THE REQUEST -
Please change "Courses" to "Classes" in the lines from the one holding "[menuitem] (42, 5)" through the last line, inclusive, and write out only those lines with nothing else altered. Leave the pictures out.

GIVEN RECORDS -
+---+
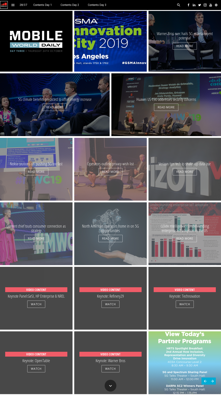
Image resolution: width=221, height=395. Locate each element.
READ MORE (184, 46)
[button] (4, 5)
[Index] (13, 5)
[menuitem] (42, 5)
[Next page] (212, 381)
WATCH (36, 304)
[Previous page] (205, 381)
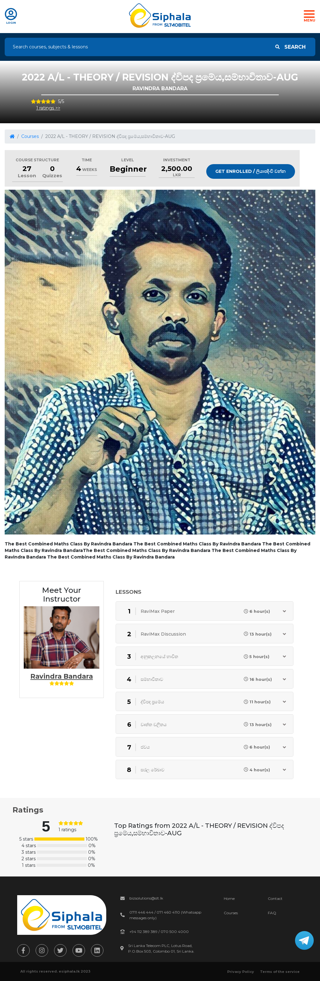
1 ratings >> (48, 108)
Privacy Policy (240, 971)
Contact (275, 898)
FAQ (272, 912)
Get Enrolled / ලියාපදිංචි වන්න (250, 171)
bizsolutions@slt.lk (146, 898)
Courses (30, 136)
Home (229, 898)
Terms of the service (280, 971)
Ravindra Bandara (61, 676)
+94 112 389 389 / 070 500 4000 (159, 931)
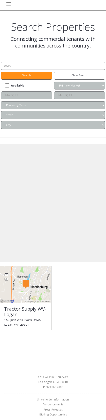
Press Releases (53, 409)
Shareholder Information (53, 399)
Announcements (53, 404)
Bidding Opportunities (53, 414)
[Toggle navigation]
+---+
TASK ANSWER -
[menuitem] (42, 5)
[Next page] (212, 381)
WATCH (36, 304)
[Previous page] (205, 381)
1 ratings >> (48, 108)
Privacy Policy (240, 971)
Contact (275, 898)
FAQ (272, 912)
Get Enrolled / ලියාපදිංචි වන්න (250, 171)
bizsolutions@slt.lk (146, 898)
Classes (30, 136)
Home (229, 898)
Terms of the service (280, 971)
Ravindra Bandara (61, 676)
+94 112 389 389 / 070 500 4000 (159, 931)
Press Releases (53, 409)
Shareholder Information (53, 399)
Announcements (53, 404)
Bidding Opportunities (53, 414)
[Toggle navigation]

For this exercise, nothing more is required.